Mich hat die No Sports-Titelstory über Boris Becker dazu gebracht. Tim Jürgens ist ein sehr guter Beobachter und ich habe viel gelernt über Becker, alles Dinge, die nicht in mein Bild von ihm passen. Wer weiß schon, dass der Tennis-Berserker seiner Passion zwei künstliche Hüftgelenke verdankt? Und dass er heute mit seiner Familie tatsächlich in Wimbledon wohnt, was Jürgens zauberhaft beschreibt:
„Wie ein Kind, das sich in sein Puppenhaus imaginiert, ist die Metapher vom Wohnzimmer für ihn Realität geworden.“
Auch meine Tocher Fanny hatte No Sports in der Hand.
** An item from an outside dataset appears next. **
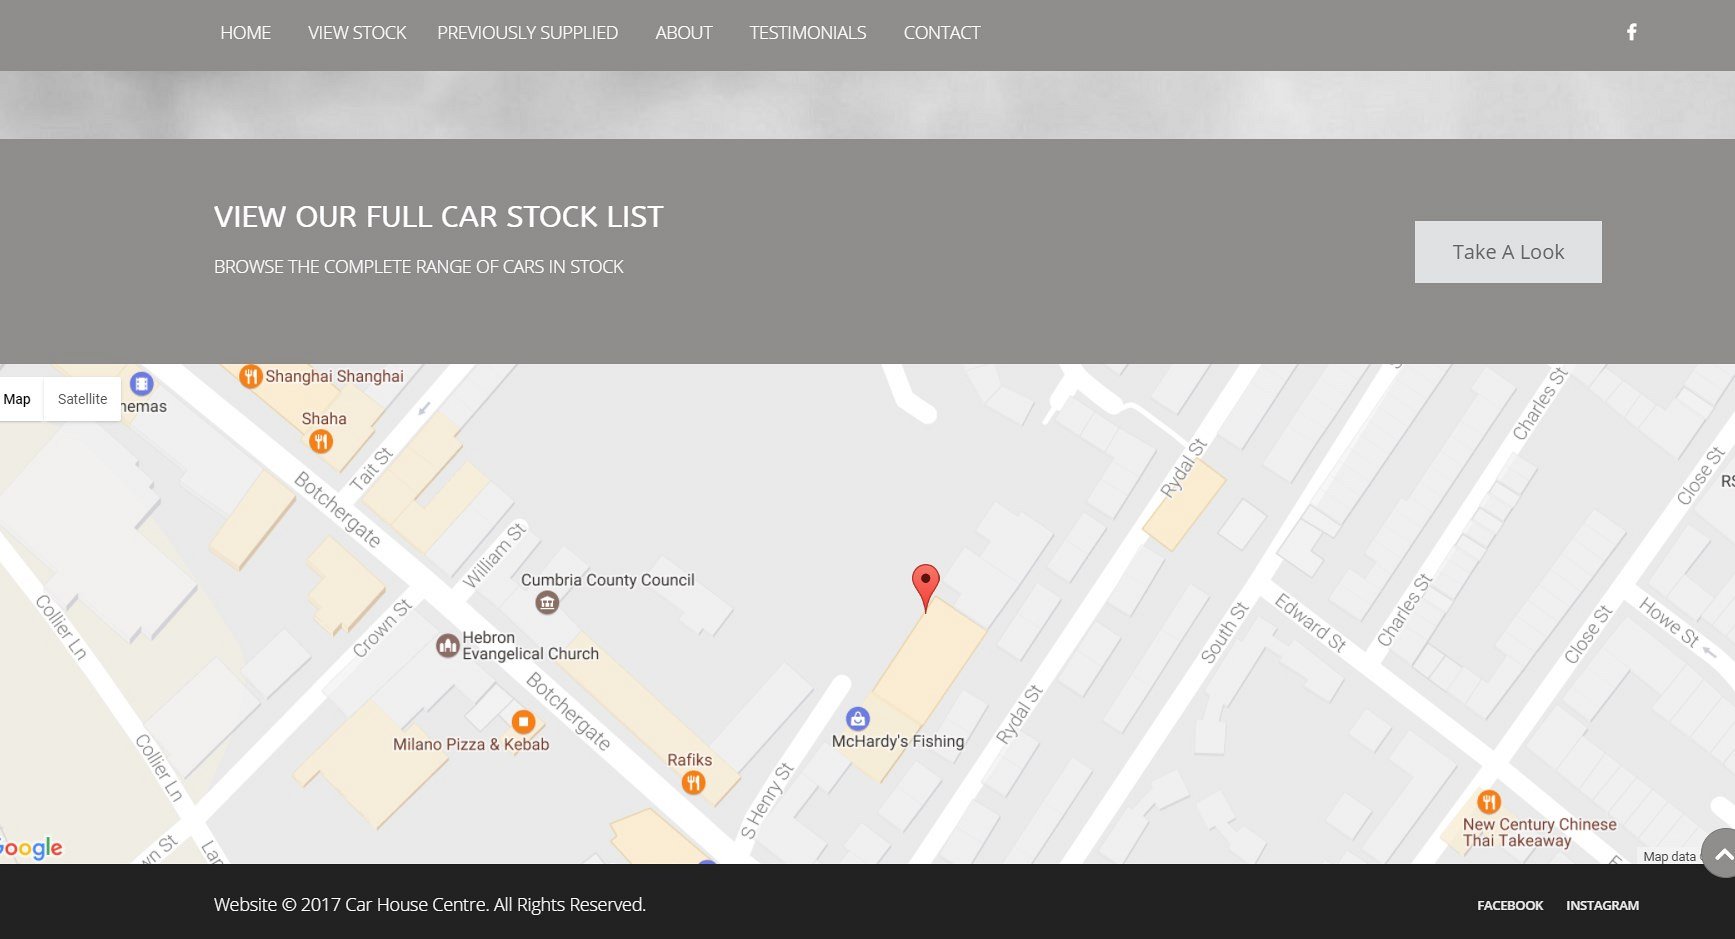The height and width of the screenshot is (939, 1735).
Task: Switch to default Map view
Action: click(x=18, y=399)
Sie liest gern Headlines laut und deutlich vor: „F-r-a-u-e-n b-r-a-u-c-h-e-n m-e-h-r S-t-r-u-k-t-u-r, d-e-u-t-l-i-c-h-e-r-e A-n-s-a-g-e-n, s-o-n-s-t …“ Jeder klischeegeschulte Mensch weiß, wie es jetzt weitergeht: „… g-i-b-t e-s Z-i-c-k-e-n-k-r-i-e-g!“
Schon klar.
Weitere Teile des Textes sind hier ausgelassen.